### STATED TASK 1:
Reproduce verbatim everything in the passage on the Brazilian flag from "In the book" down to "fall of Napoleon.".
### STATED TASK 2:
Extend the passage on the origins of the Brazilian flag, beginning after its final sentence.

### TEXT PROVIDED:
######

The green and yellow on the Brazilian flag are references to the Houses of Bragança and Lorraine (of Francis I and II of the House of Habsburg-Lorraine), respectively. It seems that the diamond shape on the flag of the Empire of Brazil — which, like the background green and yellow, still remain in the present flag of the country — is a reference to Napoleon.

Flag of Empire of Brazil (1870-1889)

In the book Brasil: Uma Biografia (Brazil, a biography) of Lilia Schwarcz and Heloisa M. Starling, they say that the diamond shape in the flag was a 'stubborn tribute' to Napoleon made by Dom Pedro I of Brazil. The flag was made by Jean-Baptiste Debret, a French artist that worked for Napoleon and went to Brazil after the fall of Napoleon.

######

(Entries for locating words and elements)
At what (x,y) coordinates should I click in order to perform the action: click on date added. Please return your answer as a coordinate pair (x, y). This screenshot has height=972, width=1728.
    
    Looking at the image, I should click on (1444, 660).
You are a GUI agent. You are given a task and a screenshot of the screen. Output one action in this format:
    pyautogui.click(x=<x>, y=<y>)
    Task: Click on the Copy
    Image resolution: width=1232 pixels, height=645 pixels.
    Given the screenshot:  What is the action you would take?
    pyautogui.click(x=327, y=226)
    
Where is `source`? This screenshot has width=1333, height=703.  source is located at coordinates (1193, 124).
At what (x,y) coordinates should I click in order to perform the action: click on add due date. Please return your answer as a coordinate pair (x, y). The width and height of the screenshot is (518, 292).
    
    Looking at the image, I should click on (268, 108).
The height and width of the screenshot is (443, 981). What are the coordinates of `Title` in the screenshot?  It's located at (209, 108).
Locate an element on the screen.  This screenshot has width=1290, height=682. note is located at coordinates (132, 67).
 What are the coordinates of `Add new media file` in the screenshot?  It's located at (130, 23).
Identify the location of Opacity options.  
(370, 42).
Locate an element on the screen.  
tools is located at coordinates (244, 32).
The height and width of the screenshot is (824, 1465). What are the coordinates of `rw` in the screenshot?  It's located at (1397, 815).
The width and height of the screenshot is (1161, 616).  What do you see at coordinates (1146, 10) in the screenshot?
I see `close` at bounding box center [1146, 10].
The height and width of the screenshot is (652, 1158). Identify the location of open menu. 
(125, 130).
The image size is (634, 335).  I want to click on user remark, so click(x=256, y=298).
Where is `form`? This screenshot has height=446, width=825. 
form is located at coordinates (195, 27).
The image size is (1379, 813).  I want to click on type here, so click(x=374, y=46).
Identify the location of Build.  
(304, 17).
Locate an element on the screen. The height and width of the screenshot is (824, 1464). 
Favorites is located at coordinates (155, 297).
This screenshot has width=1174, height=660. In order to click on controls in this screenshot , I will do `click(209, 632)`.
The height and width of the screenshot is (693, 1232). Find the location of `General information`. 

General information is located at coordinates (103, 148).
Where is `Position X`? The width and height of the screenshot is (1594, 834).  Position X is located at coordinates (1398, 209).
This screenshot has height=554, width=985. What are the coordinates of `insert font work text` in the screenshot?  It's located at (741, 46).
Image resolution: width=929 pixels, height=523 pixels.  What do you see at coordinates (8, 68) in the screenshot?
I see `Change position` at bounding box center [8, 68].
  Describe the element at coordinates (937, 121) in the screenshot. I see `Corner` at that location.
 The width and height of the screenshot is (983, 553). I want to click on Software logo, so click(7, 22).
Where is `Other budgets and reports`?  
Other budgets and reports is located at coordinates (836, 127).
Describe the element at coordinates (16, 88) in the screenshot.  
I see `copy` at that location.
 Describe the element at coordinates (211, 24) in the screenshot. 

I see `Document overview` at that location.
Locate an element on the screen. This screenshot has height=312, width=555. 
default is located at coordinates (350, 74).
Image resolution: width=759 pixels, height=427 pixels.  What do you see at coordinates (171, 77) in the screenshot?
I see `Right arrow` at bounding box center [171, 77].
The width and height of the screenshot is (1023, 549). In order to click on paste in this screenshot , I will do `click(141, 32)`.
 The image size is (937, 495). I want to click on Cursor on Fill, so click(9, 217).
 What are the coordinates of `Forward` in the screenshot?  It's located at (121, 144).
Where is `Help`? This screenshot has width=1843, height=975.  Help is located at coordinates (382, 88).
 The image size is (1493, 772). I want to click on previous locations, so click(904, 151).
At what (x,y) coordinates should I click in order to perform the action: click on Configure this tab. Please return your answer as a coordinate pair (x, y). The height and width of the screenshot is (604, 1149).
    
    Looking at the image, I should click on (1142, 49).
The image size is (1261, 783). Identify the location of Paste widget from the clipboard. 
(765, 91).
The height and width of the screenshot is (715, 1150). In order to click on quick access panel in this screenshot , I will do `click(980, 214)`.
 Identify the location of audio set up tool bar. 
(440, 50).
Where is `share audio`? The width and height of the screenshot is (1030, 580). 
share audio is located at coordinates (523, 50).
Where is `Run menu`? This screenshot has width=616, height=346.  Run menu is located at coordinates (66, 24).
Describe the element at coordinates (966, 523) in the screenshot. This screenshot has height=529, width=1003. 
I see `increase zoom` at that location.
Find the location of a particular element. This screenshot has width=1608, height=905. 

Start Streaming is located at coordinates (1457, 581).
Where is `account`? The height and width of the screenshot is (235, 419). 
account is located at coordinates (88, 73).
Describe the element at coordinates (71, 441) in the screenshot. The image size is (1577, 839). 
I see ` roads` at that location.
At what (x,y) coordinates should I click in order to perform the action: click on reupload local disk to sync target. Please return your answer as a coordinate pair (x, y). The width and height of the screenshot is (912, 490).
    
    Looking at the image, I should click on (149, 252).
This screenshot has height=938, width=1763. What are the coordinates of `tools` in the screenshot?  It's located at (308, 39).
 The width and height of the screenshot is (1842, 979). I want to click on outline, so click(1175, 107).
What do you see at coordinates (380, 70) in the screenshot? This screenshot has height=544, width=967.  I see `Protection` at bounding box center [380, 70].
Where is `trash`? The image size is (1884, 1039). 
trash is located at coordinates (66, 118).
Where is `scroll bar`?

######

### EXERCISE ANSWER 1:
In the book Brasil: Uma Biografia (Brazil, a biography) of Lilia Schwarcz and Heloisa M. Starling, they say that the diamond shape in the flag was a 'stubborn tribute' to Napoleon made by Dom Pedro I of Brazil. The flag was made by Jean-Baptiste Debret, a French artist that worked for Napoleon and went to Brazil after the fall of Napoleon.

### EXERCISE ANSWER 2:
Even though the book says the reference was made by the Emperor, by citing the background of the creator of the flag I want to show that this reference isn't far-fetched at all. The tribute to Napoleon in the flag of the Empire was made (probably) because of the relocation of the Portuguese royal family to Brazil, which was caused because Napoleon invaded Portugal. Hence, Napoleon was the reason why Dom Pedro I of Brazil was in Brazil in the first place, having to declare independence. I can't see any other reason for a tribute.

As a curiosity, regarding the independence, Portugal wanted to undermine the political power Brazil got after it was elevated to part of the United Kingdom of Portugal, Brazil and Algarves (rather than a colony of Portugal) and Brazilians didn't accept it so they pressed Dom Pedro I to declare independence, if I'm not wrong, to avoid political instability. Actually if you think about it, it was only because of the monarchy that Brazil stayed together and didn't split into tiny republics, like it was the case with our not-so-tiny neighbours.

A question remains: in what way is a diamond shape a reference to Napoleon?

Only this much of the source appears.